I had to work hard and get into the supposedly best-high-school-in-NY and an Ivy-league university. I had to graduate with honors to get into a prestigious graduate school or get a good job. I did whatever was necessary to do well: sometimes to the point of not eating or socializing with anyone. So, yes.  My studies often prevented me from developing deeper friendships with others. Plus, I cheated a lot…and this got me in a lot of trouble.  As you can imagine, running on this success treadmill left me always feeling exhausted, anxious and constantly fearful of failure.

It wasn’t until I went to a conference my junior year of college that I even considered stepping off this treadmill.  At the conference, the speaker talked about how people “stockpiled their resumes.” In other words, many people filled up their resumes to make themselves look good, not because they truly cared about those things but because it would get them a safe job. I realized I had been doing that my whole life!

But the speaker went on to share from a verse in the Bible which said: “Do not conform any longer to the pattern of this world, but be transformed by the renewing of your mind. Then you will be able to test and approve what God’s will is—His good, pleasing and perfect will.” I realized that all my life I had been conforming myself to the patterns that my family set for me, and the patterns the world set up. I had been conforming myself to what they determined was good or successful. I realized I had been too afraid to consider other alternatives.  I didn’t know what I was truly passionate about.

Then I read Psalm 139, which reminded me that there was someone who DID know! It was my Creator, and this brilliant God had written an instruction manual for my life called the Bible.  Yet I wrestled a lot with God. I questioned whether His plans for me were really, as He said: “good, pleasing and perfect.”  I knew that if I actually pursued what I was really excited about, my parents would possibly disown me, people in general would think I was strange, and I would most likely live a financially difficult life.

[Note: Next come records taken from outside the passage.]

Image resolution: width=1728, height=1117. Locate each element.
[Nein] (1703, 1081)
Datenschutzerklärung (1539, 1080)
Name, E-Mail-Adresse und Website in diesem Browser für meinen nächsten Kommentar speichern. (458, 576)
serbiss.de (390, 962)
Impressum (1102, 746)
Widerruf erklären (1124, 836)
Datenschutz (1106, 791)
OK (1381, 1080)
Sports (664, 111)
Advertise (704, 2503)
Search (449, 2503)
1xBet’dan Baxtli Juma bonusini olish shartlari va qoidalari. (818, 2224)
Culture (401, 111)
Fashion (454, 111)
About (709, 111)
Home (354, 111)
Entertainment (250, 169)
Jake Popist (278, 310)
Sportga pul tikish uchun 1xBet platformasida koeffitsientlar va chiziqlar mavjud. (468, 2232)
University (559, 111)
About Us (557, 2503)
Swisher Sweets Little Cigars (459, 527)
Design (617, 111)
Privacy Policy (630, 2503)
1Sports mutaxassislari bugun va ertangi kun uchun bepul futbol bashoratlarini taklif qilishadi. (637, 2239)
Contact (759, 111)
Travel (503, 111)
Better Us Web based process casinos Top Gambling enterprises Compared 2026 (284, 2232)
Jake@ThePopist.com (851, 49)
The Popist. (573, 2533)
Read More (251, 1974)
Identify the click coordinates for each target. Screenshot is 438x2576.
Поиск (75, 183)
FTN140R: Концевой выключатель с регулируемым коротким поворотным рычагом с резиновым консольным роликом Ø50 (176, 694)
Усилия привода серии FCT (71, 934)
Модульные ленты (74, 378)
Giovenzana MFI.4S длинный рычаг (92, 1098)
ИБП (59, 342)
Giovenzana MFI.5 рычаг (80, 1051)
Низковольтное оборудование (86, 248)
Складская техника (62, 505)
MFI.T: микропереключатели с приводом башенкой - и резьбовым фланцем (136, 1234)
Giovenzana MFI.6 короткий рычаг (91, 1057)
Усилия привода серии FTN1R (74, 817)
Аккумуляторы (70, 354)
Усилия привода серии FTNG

But in my heart I knew that while I’d possibly be okay serving in a profession such as social work, I wouldn’t be doing what I was truly passionate about.  That is, to share with people where they can find ultimate hope and healing, through having a personal relationship with God.  5 years after I graduated, I joined the staff of Campus Crusade for Christ. Now, I’m doing what I love every day: talking to people about God and answering their questions about faith.

Initially, my family was very upset with me, to the point of practically disowning me. When I first served overseas, my parents told me to “go and never come home.” My mom cried a lot and stamped her feet. My brother said to me, “You’re going to regret this for the rest of your life.”

And at first I had some financial difficulties, since as staff we have to fundraise our entire salary. But over time, God really provided: I’ve never received a short paycheck and my mom has grown so much in her faith through my decision. The most amazing thing is that my brothers, who have prestigious careers, have actually shared with me how much they admire and envy me…that I was able to do what I really wanted.  I found it really poignant that my Heavenly Father knew better than anyone what kind of life would give me true purpose and security.

That’s why I love my job, and I will continue sharing with people that they too don’t have to settle for a mediocre, safe life. They can live an exciting life of purpose and meaning through a relationship of knowing their Creator. And my hope for you all is that you would experience that as well!

Discussion Questions:

1.  Glennis talks a lot about her family. What is your family like? Do their opinions matter greatly to you in major decisions?

2. Describe a time you experienced being on a “success-treadmill.”

3. What motivates you or makes you feel complete?

4. What would you lean towards: living a life that is “safe” but possibly mediocre or living a life that is “exciting” but possibly dangerous? Why?